[Problem requirements] Repeat the stretch of entries below from the line with "The width and height of the screenshot is (846, 671)." through the line with "Open the green". Include both ends and add nothing.

(Items from a data source)
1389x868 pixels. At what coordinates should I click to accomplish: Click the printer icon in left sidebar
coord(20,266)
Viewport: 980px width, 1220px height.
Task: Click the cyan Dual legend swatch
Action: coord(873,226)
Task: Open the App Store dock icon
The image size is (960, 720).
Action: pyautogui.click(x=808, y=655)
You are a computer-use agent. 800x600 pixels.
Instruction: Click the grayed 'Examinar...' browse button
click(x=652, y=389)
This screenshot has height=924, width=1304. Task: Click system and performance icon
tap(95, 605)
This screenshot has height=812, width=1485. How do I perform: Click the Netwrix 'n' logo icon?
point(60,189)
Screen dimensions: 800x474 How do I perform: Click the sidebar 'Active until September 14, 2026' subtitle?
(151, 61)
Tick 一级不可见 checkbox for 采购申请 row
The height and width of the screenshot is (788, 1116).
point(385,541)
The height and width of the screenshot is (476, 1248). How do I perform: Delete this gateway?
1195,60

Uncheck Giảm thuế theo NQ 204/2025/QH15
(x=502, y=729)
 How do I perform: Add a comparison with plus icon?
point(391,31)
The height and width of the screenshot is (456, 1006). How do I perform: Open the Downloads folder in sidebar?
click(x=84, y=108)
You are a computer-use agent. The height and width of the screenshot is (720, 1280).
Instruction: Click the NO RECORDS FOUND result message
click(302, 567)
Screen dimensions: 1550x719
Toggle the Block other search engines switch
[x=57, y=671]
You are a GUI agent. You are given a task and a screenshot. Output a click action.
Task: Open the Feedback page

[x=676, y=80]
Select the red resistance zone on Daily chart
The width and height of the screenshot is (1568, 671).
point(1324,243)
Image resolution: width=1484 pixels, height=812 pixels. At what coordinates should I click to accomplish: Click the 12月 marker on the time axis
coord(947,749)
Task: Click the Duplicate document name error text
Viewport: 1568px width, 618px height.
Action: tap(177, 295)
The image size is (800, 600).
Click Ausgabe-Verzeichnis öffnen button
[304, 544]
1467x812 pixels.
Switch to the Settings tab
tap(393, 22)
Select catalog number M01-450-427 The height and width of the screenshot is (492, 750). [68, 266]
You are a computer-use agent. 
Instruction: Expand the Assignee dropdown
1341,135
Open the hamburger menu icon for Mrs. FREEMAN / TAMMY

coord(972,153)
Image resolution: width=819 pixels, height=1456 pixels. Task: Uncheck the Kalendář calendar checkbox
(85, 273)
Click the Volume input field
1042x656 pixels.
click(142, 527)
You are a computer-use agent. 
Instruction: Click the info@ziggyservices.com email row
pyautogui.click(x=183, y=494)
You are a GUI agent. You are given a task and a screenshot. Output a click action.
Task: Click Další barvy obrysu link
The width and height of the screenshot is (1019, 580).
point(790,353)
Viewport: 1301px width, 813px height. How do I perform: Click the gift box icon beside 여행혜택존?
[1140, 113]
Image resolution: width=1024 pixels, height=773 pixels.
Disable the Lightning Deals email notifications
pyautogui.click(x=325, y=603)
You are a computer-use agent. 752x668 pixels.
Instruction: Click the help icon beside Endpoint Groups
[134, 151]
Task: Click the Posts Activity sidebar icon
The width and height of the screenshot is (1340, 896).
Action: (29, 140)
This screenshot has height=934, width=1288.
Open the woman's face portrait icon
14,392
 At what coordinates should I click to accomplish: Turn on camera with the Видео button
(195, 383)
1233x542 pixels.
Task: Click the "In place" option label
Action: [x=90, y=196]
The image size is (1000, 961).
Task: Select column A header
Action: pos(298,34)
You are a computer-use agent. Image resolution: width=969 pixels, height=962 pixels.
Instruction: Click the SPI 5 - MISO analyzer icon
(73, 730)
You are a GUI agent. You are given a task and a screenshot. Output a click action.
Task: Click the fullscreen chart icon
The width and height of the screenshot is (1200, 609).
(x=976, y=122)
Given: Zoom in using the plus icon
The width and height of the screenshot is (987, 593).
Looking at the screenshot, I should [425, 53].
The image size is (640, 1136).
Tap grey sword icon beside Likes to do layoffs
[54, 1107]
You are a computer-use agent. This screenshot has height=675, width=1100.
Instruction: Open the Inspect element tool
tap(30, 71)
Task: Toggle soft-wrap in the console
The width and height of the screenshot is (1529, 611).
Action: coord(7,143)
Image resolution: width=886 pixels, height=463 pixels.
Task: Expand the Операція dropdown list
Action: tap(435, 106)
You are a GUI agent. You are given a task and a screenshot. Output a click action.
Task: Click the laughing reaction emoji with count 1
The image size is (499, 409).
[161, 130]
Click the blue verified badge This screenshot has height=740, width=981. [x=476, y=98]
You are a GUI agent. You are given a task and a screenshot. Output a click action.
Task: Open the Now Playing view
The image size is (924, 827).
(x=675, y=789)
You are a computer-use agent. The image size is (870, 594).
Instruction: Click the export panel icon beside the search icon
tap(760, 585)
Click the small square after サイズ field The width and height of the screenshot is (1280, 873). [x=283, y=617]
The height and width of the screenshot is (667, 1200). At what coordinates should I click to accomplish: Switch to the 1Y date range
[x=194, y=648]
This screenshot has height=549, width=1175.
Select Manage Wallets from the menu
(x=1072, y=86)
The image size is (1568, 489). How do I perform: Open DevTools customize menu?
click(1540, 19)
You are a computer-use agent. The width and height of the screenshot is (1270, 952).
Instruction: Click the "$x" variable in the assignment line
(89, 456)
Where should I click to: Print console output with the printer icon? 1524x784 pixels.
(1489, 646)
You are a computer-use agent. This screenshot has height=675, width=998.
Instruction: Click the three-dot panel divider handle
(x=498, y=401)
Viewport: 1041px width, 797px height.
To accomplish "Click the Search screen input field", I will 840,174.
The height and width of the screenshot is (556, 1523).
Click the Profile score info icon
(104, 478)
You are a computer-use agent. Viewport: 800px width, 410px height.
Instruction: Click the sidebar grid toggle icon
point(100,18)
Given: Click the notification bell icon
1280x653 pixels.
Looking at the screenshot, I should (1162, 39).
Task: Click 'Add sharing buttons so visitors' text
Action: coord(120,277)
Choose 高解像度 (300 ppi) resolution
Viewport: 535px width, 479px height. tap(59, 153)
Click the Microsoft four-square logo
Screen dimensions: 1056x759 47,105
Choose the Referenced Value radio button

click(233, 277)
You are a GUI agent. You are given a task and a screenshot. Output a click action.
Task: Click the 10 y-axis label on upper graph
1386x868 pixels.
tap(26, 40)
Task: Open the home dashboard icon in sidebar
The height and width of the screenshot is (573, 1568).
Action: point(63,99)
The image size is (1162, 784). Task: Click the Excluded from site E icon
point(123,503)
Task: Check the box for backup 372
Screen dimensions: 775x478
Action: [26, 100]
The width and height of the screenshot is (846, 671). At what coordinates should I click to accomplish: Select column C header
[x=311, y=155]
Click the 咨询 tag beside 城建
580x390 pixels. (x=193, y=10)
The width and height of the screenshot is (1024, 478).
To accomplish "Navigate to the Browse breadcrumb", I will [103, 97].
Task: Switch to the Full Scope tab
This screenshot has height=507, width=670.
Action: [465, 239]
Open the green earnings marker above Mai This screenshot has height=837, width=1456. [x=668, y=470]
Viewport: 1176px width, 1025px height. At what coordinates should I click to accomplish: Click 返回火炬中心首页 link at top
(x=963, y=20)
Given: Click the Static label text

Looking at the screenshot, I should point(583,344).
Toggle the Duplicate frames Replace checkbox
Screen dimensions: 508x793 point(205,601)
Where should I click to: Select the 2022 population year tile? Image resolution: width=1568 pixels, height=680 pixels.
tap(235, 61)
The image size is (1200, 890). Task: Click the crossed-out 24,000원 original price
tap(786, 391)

[Solution to this problem]
The width and height of the screenshot is (846, 671). At what coordinates should I click to accomplish: Select column C header
[x=311, y=155]
Click the 咨询 tag beside 城建
580x390 pixels. (x=193, y=10)
The width and height of the screenshot is (1024, 478).
To accomplish "Navigate to the Browse breadcrumb", I will [103, 97].
Task: Switch to the Full Scope tab
This screenshot has height=507, width=670.
Action: [465, 239]
Open the green earnings marker above Mai This screenshot has height=837, width=1456. [x=668, y=470]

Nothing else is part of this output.